Когда мы прощались, он сказал, что не может назначить время следующей встречи.
— Вы же знаете, я — человек очень капризный, — пояснил он и прибавил: — Вероятно, встретимся в ближайшем будущем.
Мы больше никогда не виделись. Еще много раз разговаривали по телефону, я получил несколько писем, а однажды Шостакович даже передал мне через кого-то партитуру Тринадцатой симфонии с милой надписью. 10 августа 1975 года я получил телеграмму, уведомляющую о его смерти, и успел на похороны — очень официальные и помпезные.
А вернувшись в Польшу, через несколько дней получил последнее письмо Шостаковича, написанное совсем уже парализованной рукой в конце июля, во время пребывания в клинике:
«Дорогой Кшиштоф Иванович!
Спасибо за память, спасибо за письмо. <…> Я нахожусь сейчас в больнице.
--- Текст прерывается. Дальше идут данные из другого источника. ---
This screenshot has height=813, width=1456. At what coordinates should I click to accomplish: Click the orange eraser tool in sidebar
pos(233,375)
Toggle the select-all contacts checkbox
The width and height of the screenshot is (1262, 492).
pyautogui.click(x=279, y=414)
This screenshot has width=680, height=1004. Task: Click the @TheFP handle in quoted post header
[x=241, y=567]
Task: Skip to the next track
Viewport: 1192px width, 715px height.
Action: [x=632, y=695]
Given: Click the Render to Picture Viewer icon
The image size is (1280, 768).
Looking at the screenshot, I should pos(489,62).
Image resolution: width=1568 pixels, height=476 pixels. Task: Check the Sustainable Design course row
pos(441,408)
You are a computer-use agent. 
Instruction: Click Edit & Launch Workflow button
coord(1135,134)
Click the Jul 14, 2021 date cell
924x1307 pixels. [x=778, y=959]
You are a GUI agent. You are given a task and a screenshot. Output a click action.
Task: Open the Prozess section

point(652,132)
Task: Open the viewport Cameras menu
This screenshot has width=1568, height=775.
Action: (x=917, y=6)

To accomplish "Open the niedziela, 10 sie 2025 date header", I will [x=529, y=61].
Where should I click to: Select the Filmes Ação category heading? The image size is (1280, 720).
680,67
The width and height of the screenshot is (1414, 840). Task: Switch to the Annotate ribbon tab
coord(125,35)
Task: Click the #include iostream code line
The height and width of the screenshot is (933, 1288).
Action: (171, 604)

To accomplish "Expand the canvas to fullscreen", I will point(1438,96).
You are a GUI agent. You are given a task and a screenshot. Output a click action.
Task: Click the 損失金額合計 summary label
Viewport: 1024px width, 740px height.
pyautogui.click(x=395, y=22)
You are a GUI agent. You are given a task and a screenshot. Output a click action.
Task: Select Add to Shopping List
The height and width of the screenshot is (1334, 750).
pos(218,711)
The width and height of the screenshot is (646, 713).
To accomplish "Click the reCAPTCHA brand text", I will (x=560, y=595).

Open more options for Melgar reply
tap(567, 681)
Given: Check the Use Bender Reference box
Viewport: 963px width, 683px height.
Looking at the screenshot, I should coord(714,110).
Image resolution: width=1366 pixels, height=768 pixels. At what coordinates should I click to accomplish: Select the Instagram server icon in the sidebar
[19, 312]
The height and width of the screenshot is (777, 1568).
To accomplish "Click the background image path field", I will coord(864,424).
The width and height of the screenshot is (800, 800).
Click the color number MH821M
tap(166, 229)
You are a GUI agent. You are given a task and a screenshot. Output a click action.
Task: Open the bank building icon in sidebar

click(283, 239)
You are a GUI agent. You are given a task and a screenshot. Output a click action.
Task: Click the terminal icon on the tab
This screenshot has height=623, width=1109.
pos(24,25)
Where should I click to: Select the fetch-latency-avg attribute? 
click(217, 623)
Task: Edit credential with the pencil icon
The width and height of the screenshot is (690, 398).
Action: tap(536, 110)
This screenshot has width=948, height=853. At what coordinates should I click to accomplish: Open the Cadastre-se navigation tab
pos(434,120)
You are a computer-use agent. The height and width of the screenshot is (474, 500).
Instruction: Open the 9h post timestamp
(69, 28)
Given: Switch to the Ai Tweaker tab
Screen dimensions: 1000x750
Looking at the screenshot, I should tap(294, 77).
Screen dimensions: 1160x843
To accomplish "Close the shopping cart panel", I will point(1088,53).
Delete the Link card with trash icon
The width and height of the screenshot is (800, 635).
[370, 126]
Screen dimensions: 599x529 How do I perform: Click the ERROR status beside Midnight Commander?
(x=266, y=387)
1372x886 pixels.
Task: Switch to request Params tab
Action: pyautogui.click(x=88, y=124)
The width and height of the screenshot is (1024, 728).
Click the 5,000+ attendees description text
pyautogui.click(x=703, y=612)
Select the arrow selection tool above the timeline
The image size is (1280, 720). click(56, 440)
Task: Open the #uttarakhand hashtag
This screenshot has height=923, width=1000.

У меня неприятности с сердцем и легкими. Правая рука пишет с большим трудом. Не сердитесь за столь корявое письмо. <…>
Крепко жму руку.
Д. Шостакович
P. S. Хотя и очень было трудно, я написал Сонату для альта и рояля.
Д. Ш.».
Если бы я хотел что-то еще добавить к этим весьма неполным воспоминаниям о Шостаковиче-человеке[503], то мог бы разве что только обратиться к одному из писем Томаса Манна, который писал, что когда он лично узнал Густава Малера, то впервые в жизни почувствовал, что перед ним действительно великий человек. Шостакович тоже излучал необыкновенное величие и доброту, а также какую-то магнетическую силу, перед которой нельзя было устоять.